The method for finding the optimal policy for the games of piglet and pig are referred to as value iteration throughout the article (pg. 30, Neller and Presser, 2004). Bellman's equation for Value iteration as given in the paper reads:

$$ V(s) \approx \max_{a\in A} \left\{ \sum_{s'\in S:s\mapsto s'} P_{ss'}^{a} [ R_{ss'}^{a} + \gamma V(s')]\right\}.$$ 

It is explained that $\gamma = 1$, that the rewards are $1$ when rolling takes one to a winning state, and that the value of a state $V(s)$ is the probability of eventually winning from that state. However it is not explained to the reader how one encodes the symmetry into the value function that leads from Bellman's equation to equations of the form (1) on page $28$ of the article.


#### Other issues 

Neller and Cresser describe their method as applying value iteration in stages for subsets of the states. For example they use the fact that there is no transition from $(99,99,0)$ to $(1,1,0)$, and instead limit considerations to those states which could preceed that state such as $(98,99,0)$. The authors describe this as 'partitioning score sums'. It is our understanding that this approach differs from our implementation. We instead have solved all equations iteratively. It remains to be seen if this reduces total number of computations or improves computational efficiency, as the authors claim, as no comparison is made in the paper to a direct approach. 

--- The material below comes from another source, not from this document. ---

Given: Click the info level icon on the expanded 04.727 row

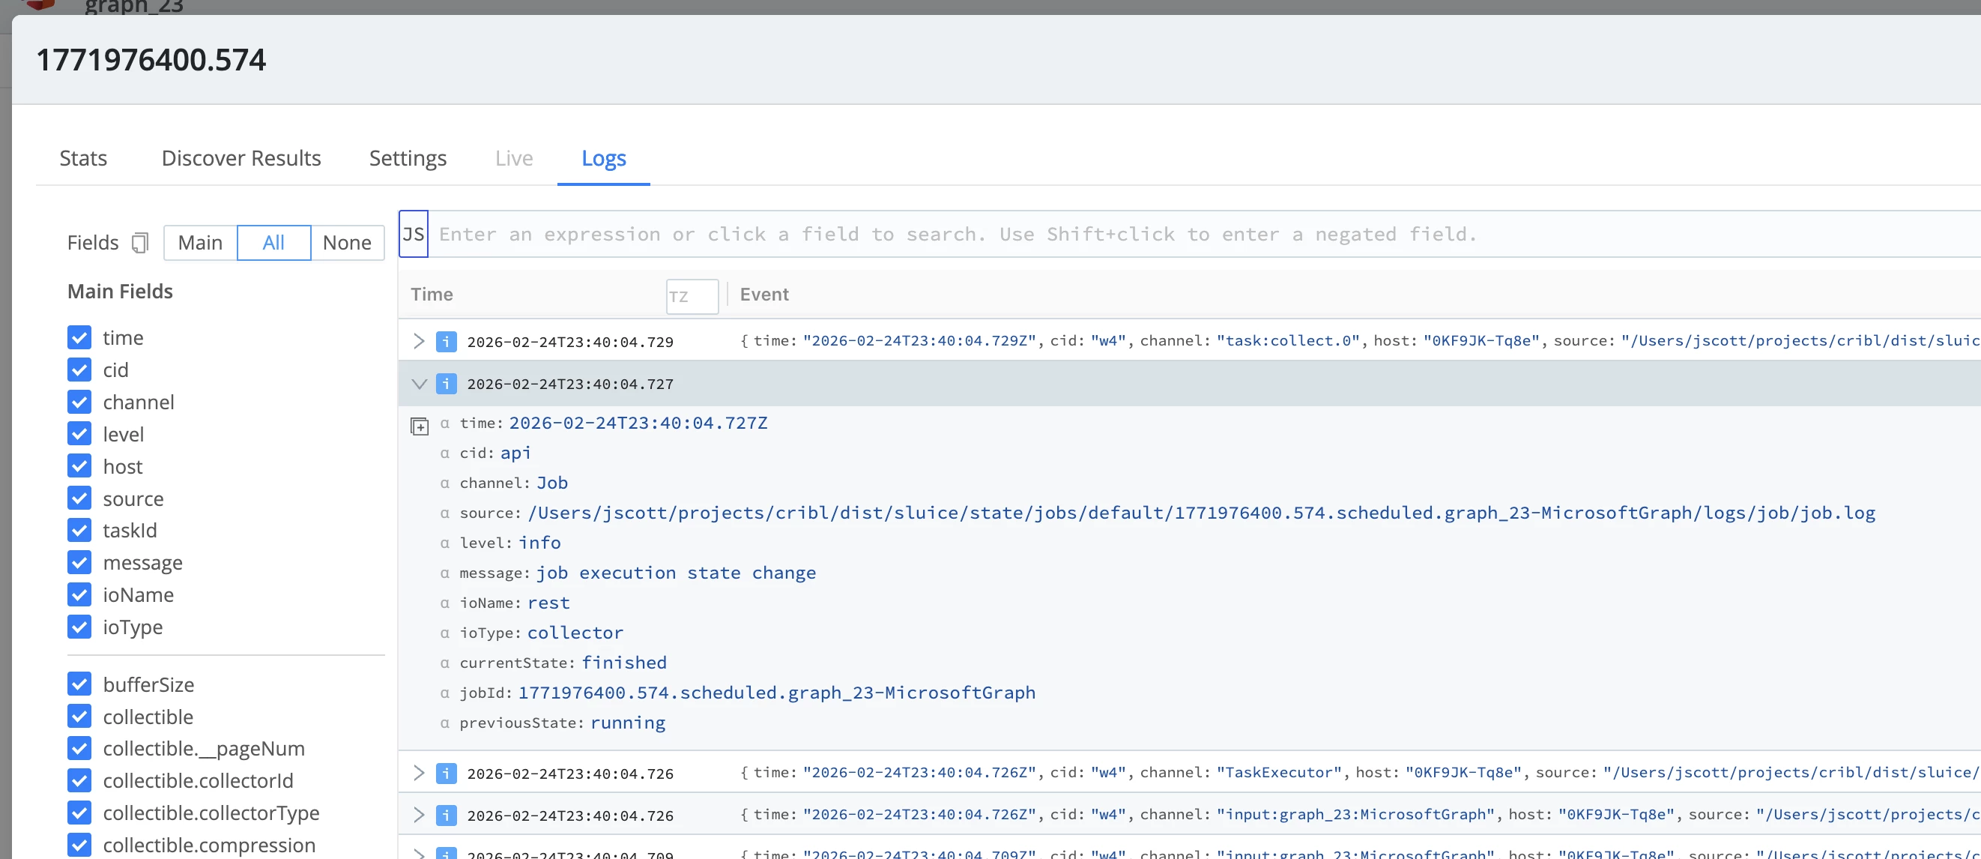Looking at the screenshot, I should [446, 384].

## 5 Conclusions and further work

The terminology of the paper partially aligns with the application of Value Iteration to Markov Decision Processes. Here the language of discount factors, values and policies are interpreted for the game pig. However there are aspects of the problem for which there is no straightforward alignment to the MDP literature, such as the value of the 'next' state in the MDP approach being identified through problem-specific symmetry to another part of the state space. It would be interesting to research if there are other problems for which the value of a state is a function, in some generalised MDP approach. 

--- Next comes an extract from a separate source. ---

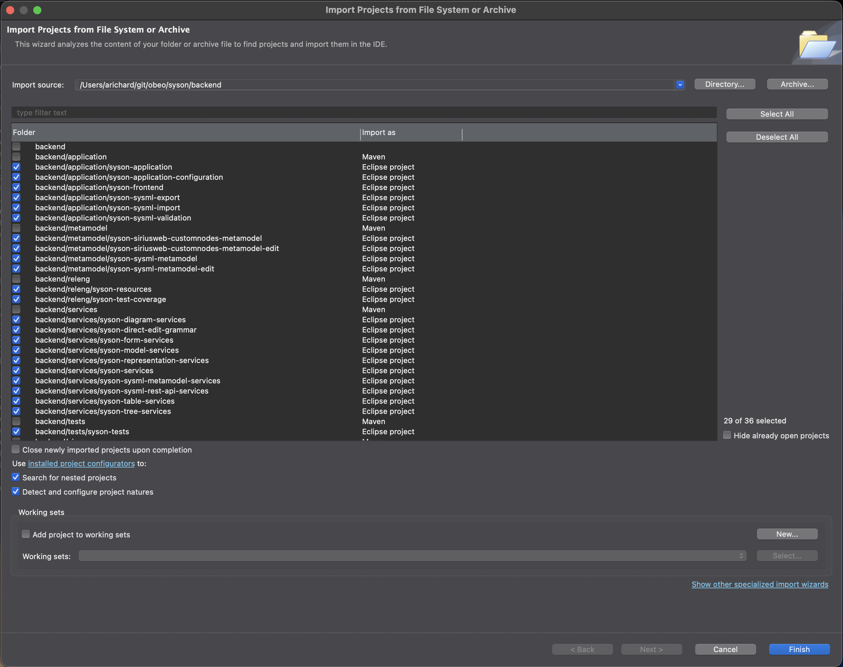The height and width of the screenshot is (667, 843).
Task: Uncheck the backend/application/syson-frontend checkbox
Action: click(16, 187)
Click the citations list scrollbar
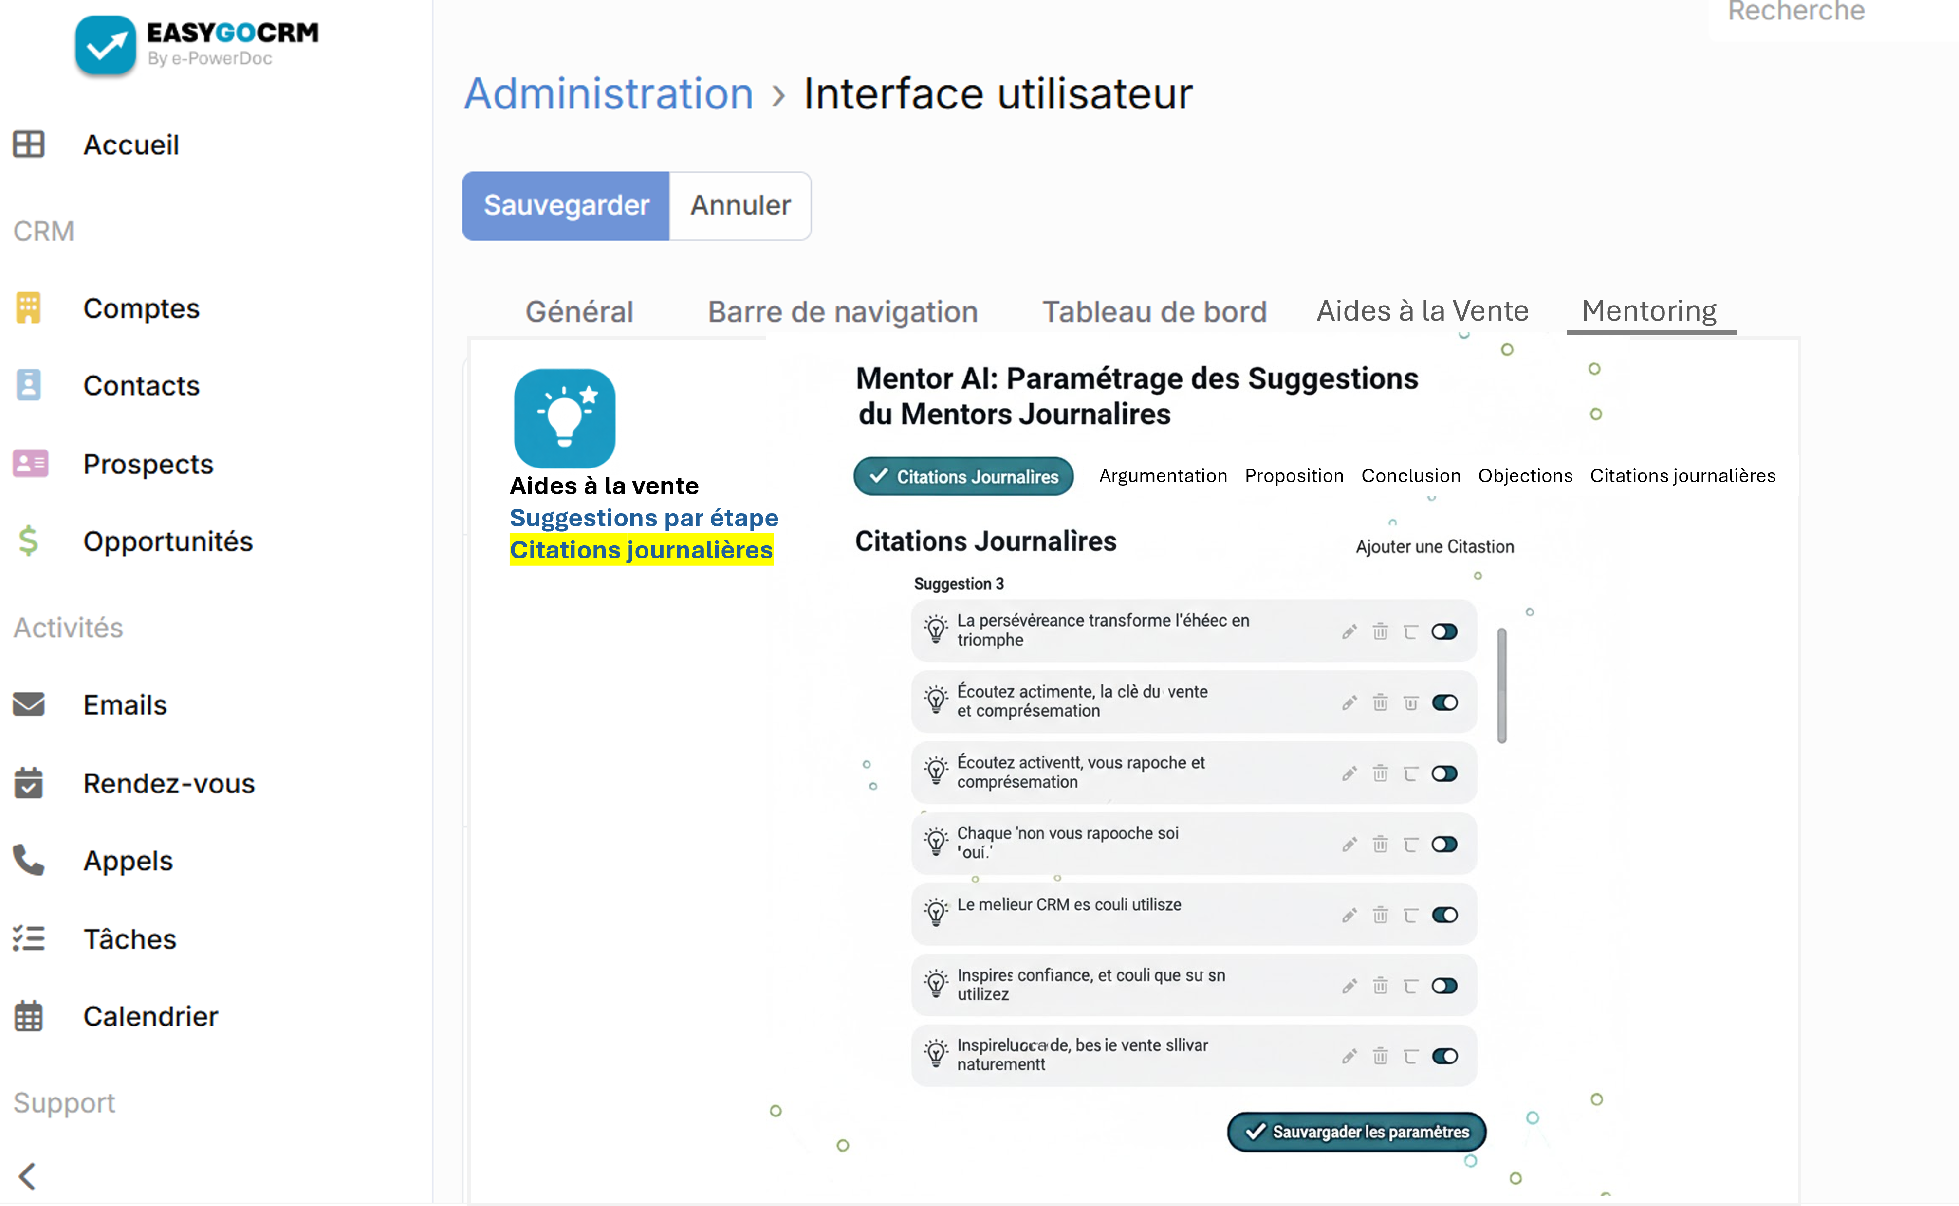1959x1206 pixels. (x=1501, y=686)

We contacted the authors of the paper, who supplied their original Java code using a backward iteration approach as described earlier. In further work we could translate this to Python and compare both methods for computational efficiency. 



## References

Neller, Todd W. and Clifton G.M. Presser. "Optimal Play of the Dice Game Pig," The UMAP Journal 25.1 (2004), 25-47.